● **Prompt**
Give the lines of the listing from the line containing "Click the legend box in LER r4* plot" through the end of the listing, both included, as a JSON list of strings, one string per line and blank lines omitted. Leave the pictures out of the answer.

● **Provided records**
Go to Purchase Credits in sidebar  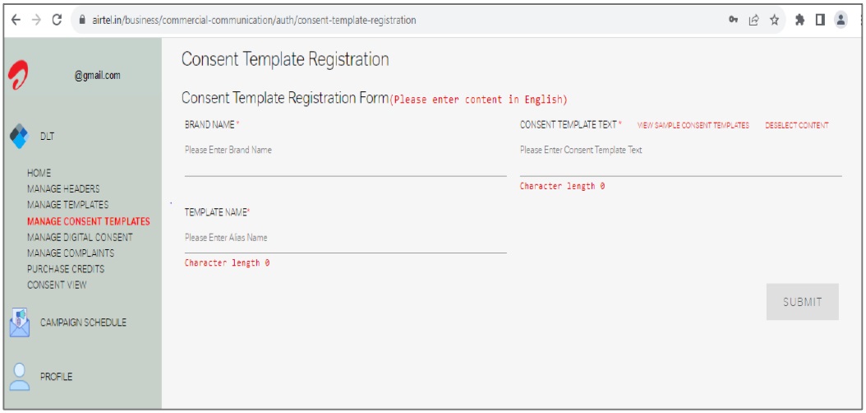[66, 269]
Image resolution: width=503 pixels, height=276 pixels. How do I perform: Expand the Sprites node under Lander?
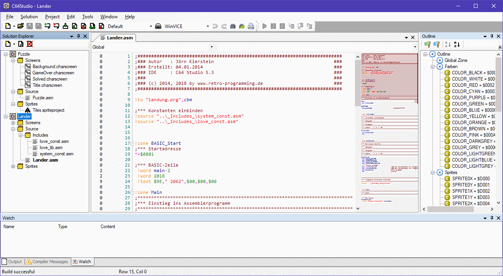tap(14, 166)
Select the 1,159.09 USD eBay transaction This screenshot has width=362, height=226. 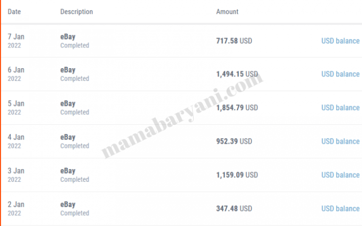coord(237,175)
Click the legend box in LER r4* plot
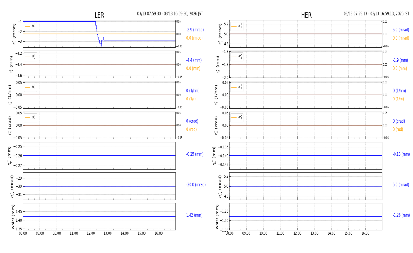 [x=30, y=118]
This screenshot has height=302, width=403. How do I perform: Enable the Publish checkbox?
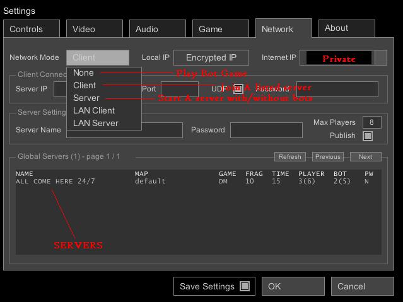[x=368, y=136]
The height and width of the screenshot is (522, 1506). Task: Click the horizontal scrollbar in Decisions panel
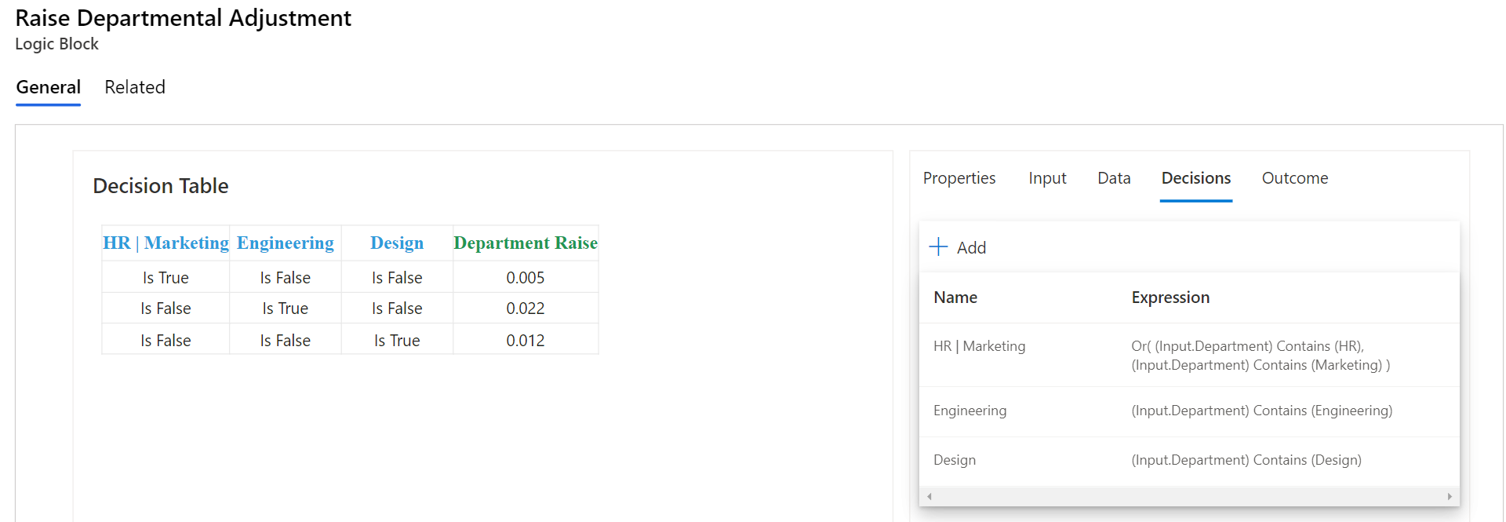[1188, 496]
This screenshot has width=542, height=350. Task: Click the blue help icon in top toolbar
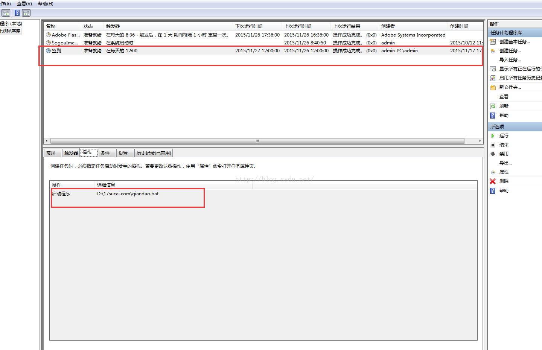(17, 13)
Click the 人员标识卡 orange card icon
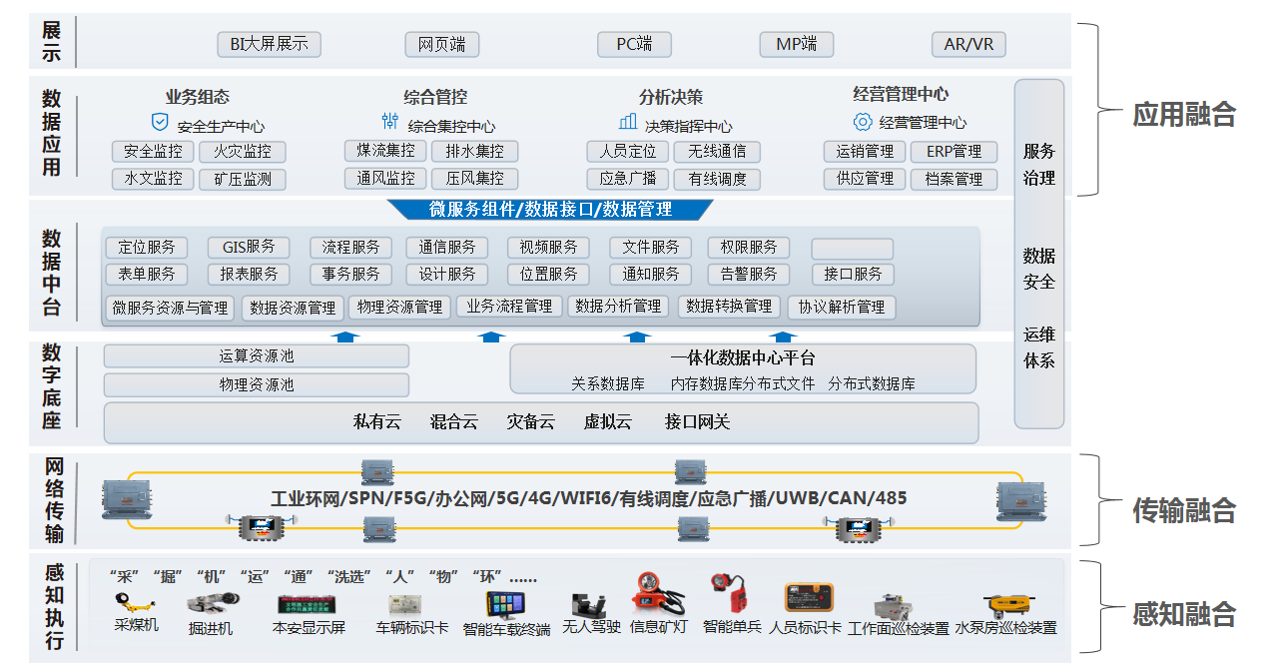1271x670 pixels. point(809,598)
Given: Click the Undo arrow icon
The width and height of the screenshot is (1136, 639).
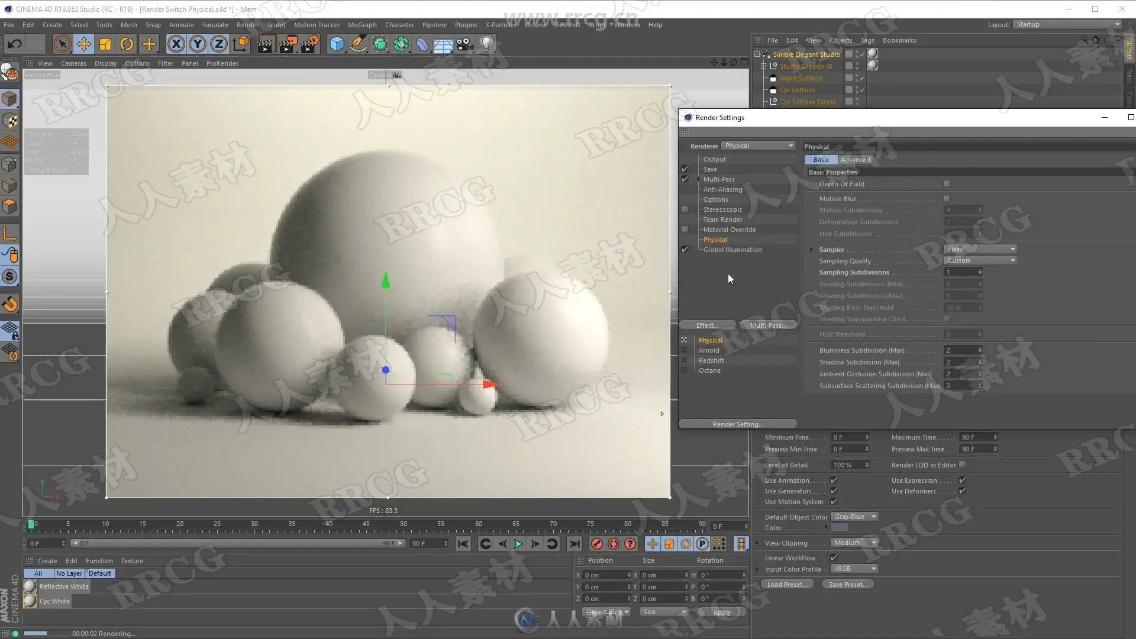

● **Right answer**
[
  "Click the legend box in LER r4* plot",
  " [x=30, y=118]",
  "This screenshot has height=302, width=403. How do I perform: Enable the Publish checkbox?",
  "[x=368, y=136]",
  "The height and width of the screenshot is (522, 1506). Task: Click the horizontal scrollbar in Decisions panel",
  "[1188, 496]",
  "This screenshot has width=542, height=350. Task: Click the blue help icon in top toolbar",
  "(17, 13)",
  "Click the 人员标识卡 orange card icon",
  "1271x670 pixels. point(809,598)",
  "Given: Click the Undo arrow icon",
  "The width and height of the screenshot is (1136, 639)."
]